After launch, DESTINY+ will gradually raise its orbit on its ion engines for several months, then it will make a gravitational maneuver near the Moon and go on a flight to Phaeton, which will take about four years.

At the moment of approach, the distance to the Earth will be approximately 1.7 astronomical units, the device will fly at a distance of approximately 500 kilometers from the asteroid with a relative speed of 33 km/s.

In about a year, DESTINY+ will return to Earth, where it can perform another gravitational maneuver and travel to another target that has not yet been determined.

The main scientific instrument on board the probe is the German instrument DDA (DESTINY+ Dust Analyzer), the successor of the CDA instrument (Cassini Cosmic Dust Analyzer) that operated on board the Cassini.

The DDA is a cosmic dust catcher, which can determine with high accuracy the trajectory of dust particles, their mass, speed and origin (if there are particles among them that have entered the solar system from galactic space).

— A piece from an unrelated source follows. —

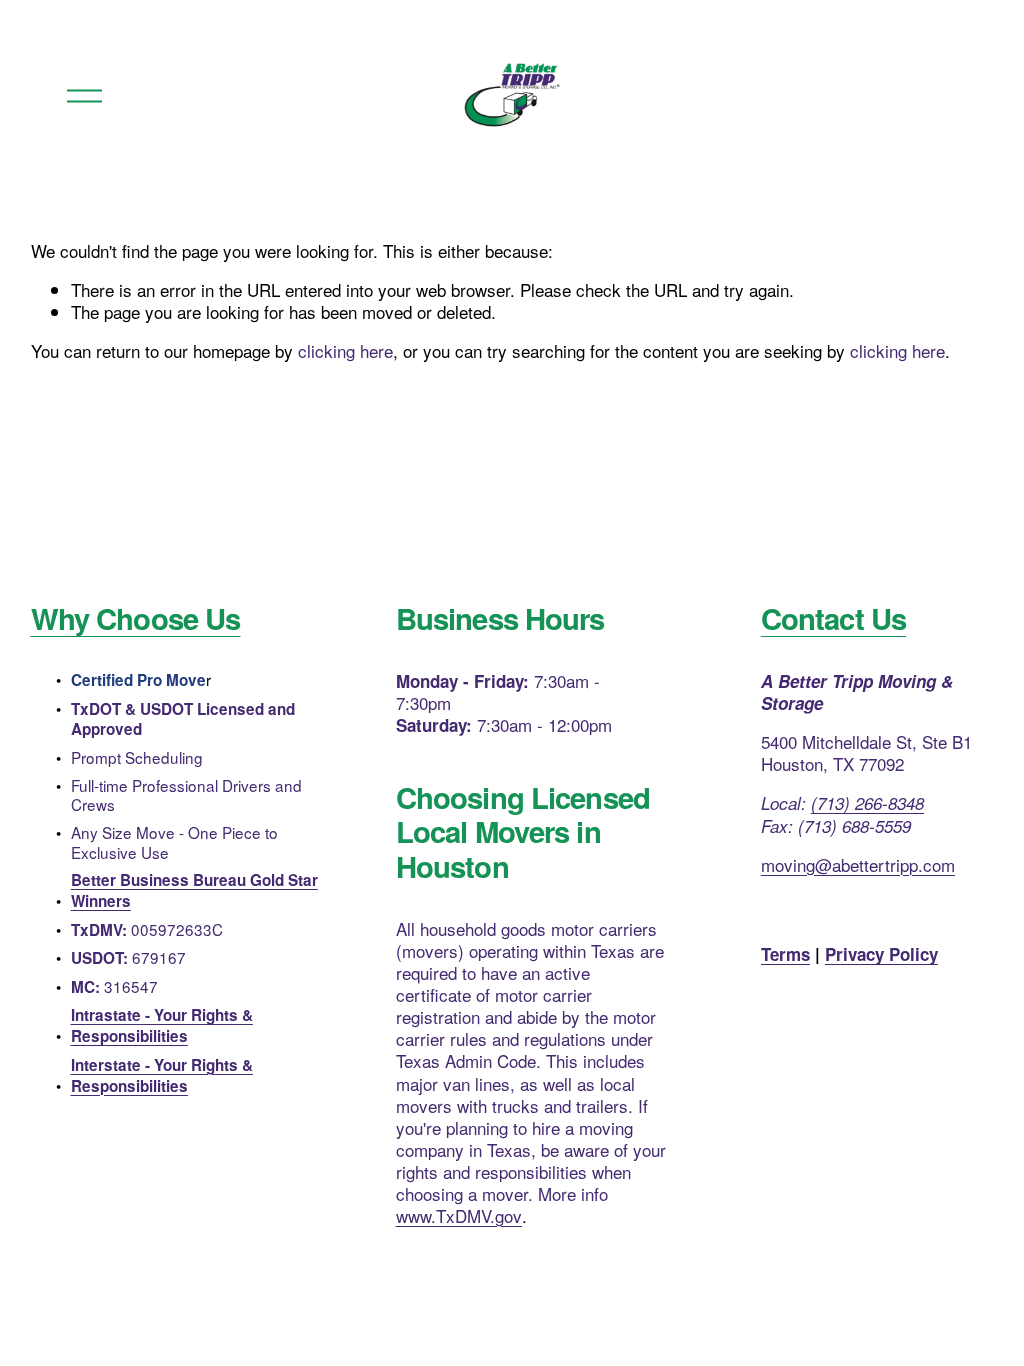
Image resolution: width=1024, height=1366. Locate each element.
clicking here (345, 350)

The device will also be able to investigate the chemical composition of particles, that is, to record the presence of organic substances, as well as carbon, phosphorus and a number of other elements.

The device will help scientists check whether cosmic dust serve as a transport for organic matter (40 thousand tons of which falls to the Earth every year).

The vehicle will also operate two cameras: TCAP (Telescopic Camera for Phaethon) and MCAP (Multiband Camera for Phaethon), which will have to shoot the surface of Phaethon and examine its composition.